2002年の第15期竜王戦で羽生竜王を後一歩まで追い詰め(4-3・1千日手で惜敗)、その名を上げた阿部八段が講師を務めた「NHK将棋講座(2004年4月〜9月)」のテキストを加筆し修正したものです。

本書は定跡書ではなく「大局観」の会得が主眼となっています。我々アマチュアに人気のある戦法の頻出図をテーマに、形成をどう考え、どの手をどういう判断基準で選ぶかが、解説されています。

全239ページで見開きに局面図が3〜4枚の八章構成となっており、とりあげられている戦形は以下の通りです。

第一章 急戦棒銀対四間飛車
第二章 急戦棒銀対三間飛車
第三章 矢倉3七銀戦法
第四章 矢倉脇システム
第五章 銀冠対振り飛車穴熊
第六章 居飛車穴熊対四間飛車
第七章 横歩取り中座飛車

第五章 銀冠対振り飛車穴熊より:図は△6二飛車まで

各章とも基本編と応用編の二部構成となっており、それぞれのテーマ図を掲載して、その局面から目指すべき理想形、どの駒を働かせればよいのかを触れた後に、三択(A・B・C)で出される候補手をひとつひとつ手順を追って解説していきます。

良い手・悪い手の他に「普通の手」があるのが曲者で、ここの違いを考えなければならないので、読みがいがあります。

上の図ではA:▲2四歩△同歩▲3七桂 B:▲2四歩△同歩▲3五歩 C:▲8五歩が候補手です。阿部八段曰く「銀冠は手厚さが命です。右辺は軽く捌くことを心がけ、玉頭方面を重視してください」。となると、正解手は…
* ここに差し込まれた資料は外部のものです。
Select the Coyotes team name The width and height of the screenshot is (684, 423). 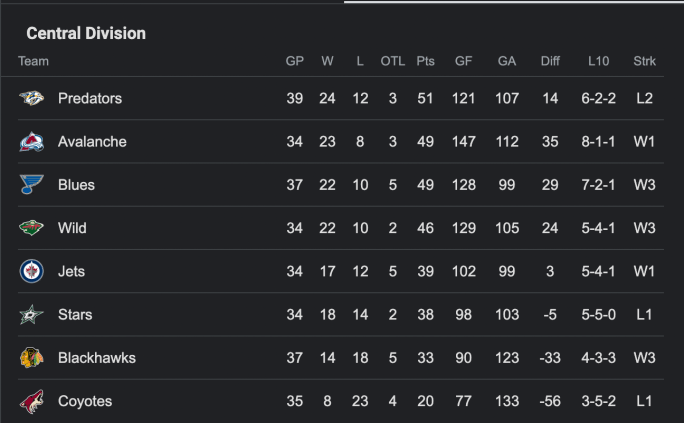[85, 401]
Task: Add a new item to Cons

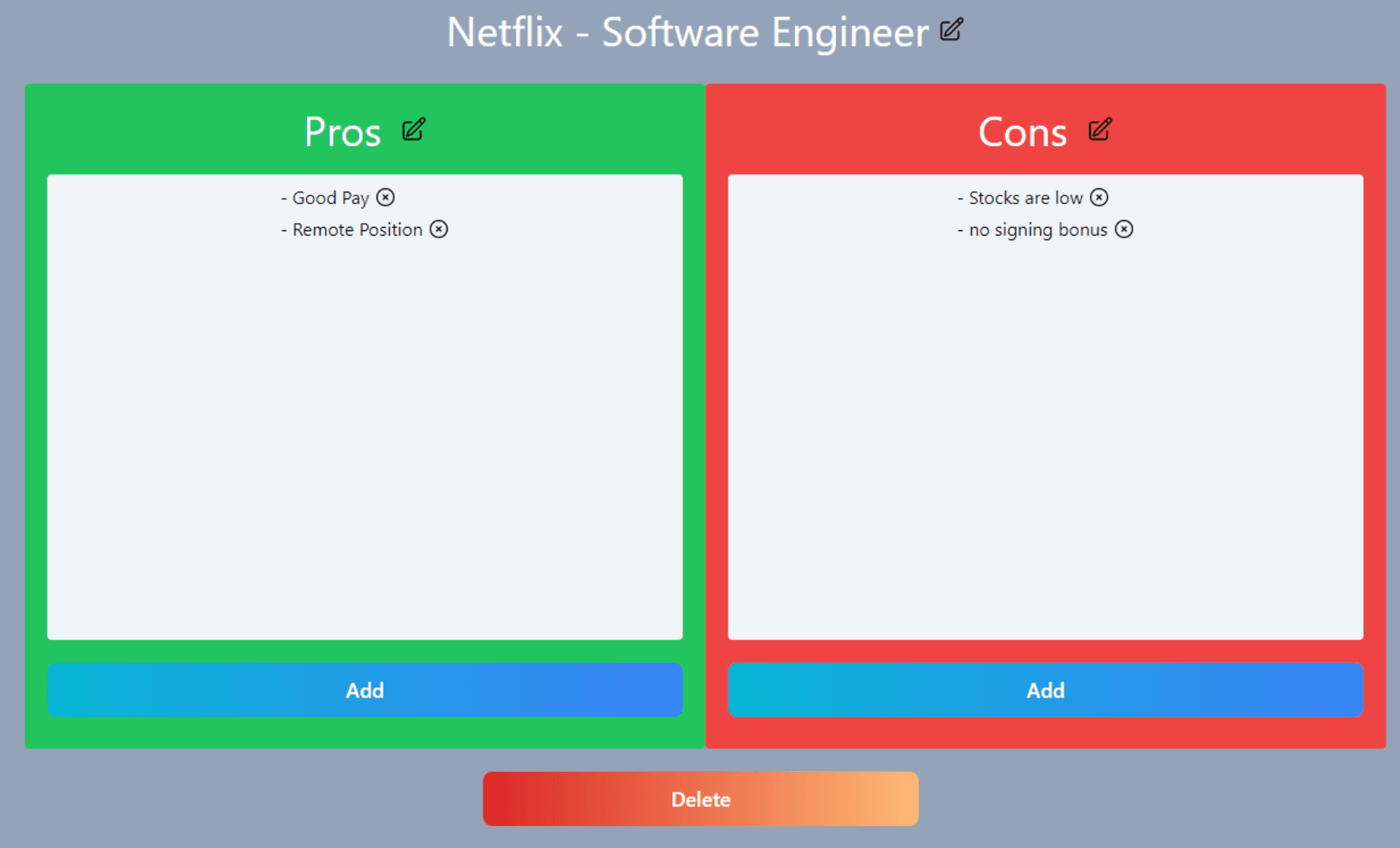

また随所に「ポイント」としてその戦形における阿部流の考え方が散りばめられています。同じく上図の対四間穴熊における銀冠では「▲9六歩の一手を後回しに、▲6七金右と中央を手厚く構えるのが阿部流で、相手の早い動きにも対応できる。すんなり△4四銀を許さないためにも必ず▲6五歩と反発する。▲4八飛と守勢を強いられる展開は作戦負けと心得る。」といった具合です。

阿部八段って対局に負けたときの感想戦で「こんな腐った手にやられるとは…」「こんなん将棋の手やない(大阪弁)」とかいうイメージが強く、雑誌「将棋世界」で関浩六段にも苦言を呈されていたので、文章の本はどうなんだろうか?と思っていたのですが、実に丁寧な語り口です。「〜ですね。」調の文章を見つけると、逆にイメージが崩れるんですが(笑)

本書のような大局観を養う本は、定跡の解説書とは違い、ゼロから書かないと駄目なので、手間隙掛かるせいかこれまであまり出版されてきませんでした。そういう意味で居飛車党の皆さんにとっては貴重な一冊となるのではないでしょうか。
子供っぽい表紙と脱力感あるタイトルを見てスルーしていた人は、一度本屋で手にとってみてくださいね。

「NHK将棋講座」の内容を単行本化したものでは、「谷川浩司の本筋を見極める」や「清水市代の将棋トレーニング」が、本書と近いテーマとなっています(特に前者)。どちらかというと初心者〜中級者を対象としたページが多いので、本書が難しそうと感じた方は谷川九段の本がよいかも知れません。